EXERCISE REQUIREMENTS:
Please reproduce the entries below exactly as they stand, but leave the pictures out.

INPUT DATA:
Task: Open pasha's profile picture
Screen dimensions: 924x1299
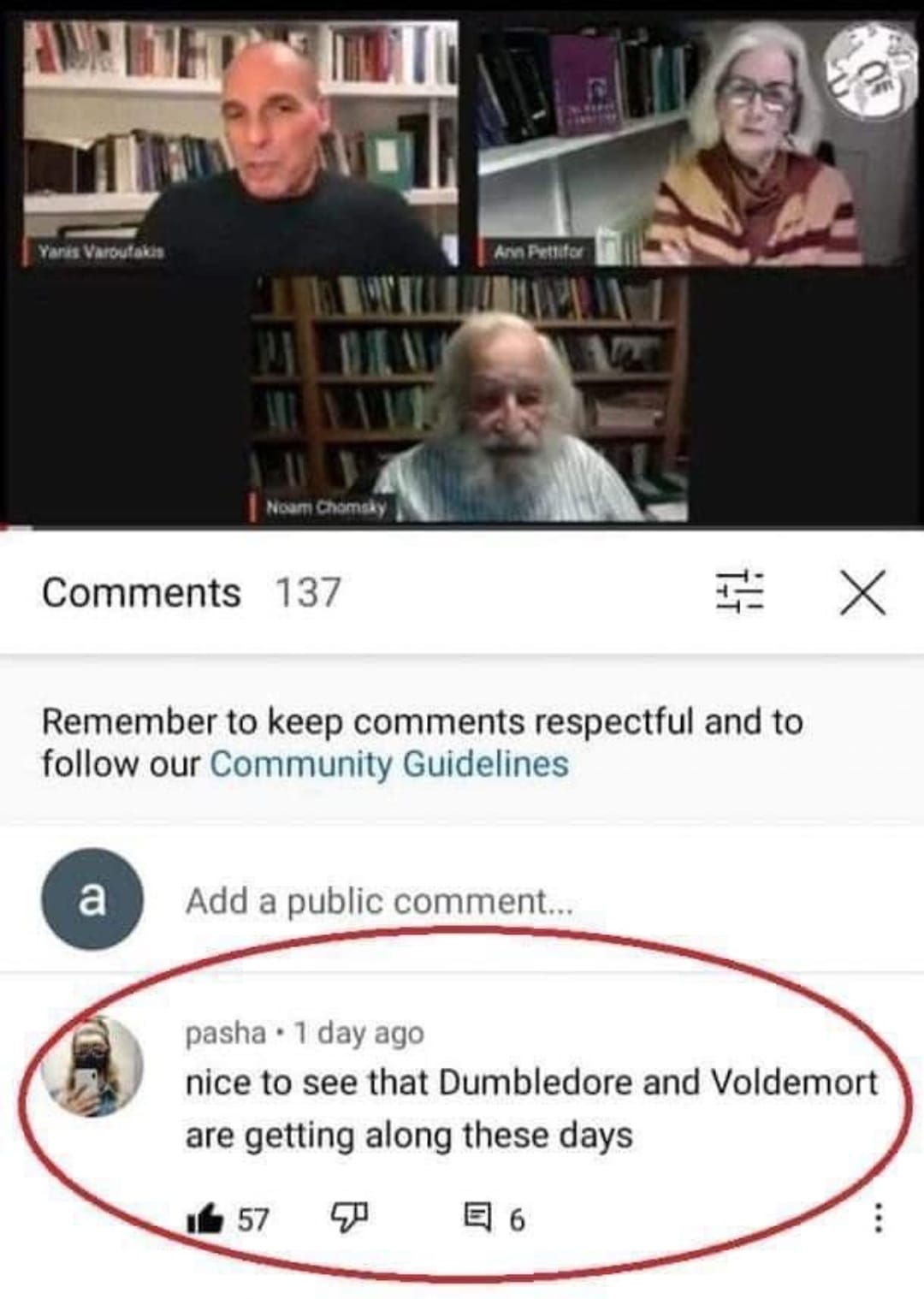Action: pyautogui.click(x=92, y=1066)
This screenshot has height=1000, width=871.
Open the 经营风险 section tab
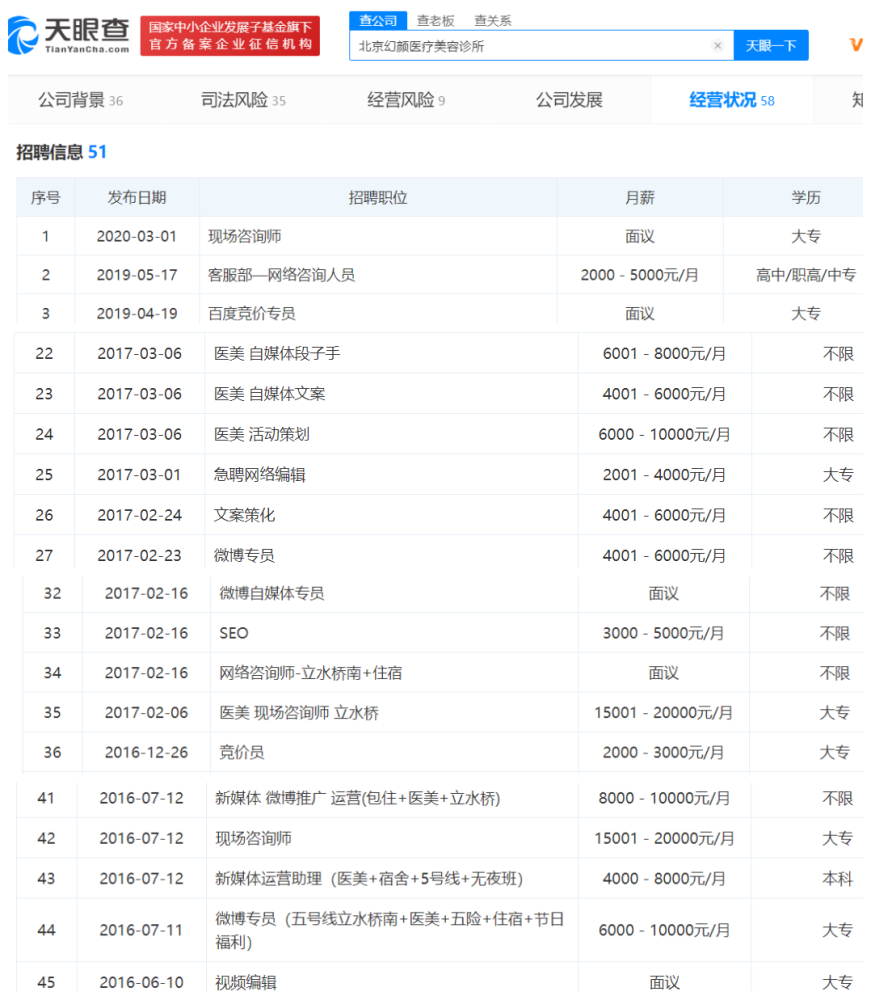coord(406,100)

ANSWER:
Task: Open pasha's profile picture
Screen dimensions: 924x1299
Action: pyautogui.click(x=92, y=1066)
This screenshot has height=1000, width=871.
Open the 经营风险 section tab
coord(406,100)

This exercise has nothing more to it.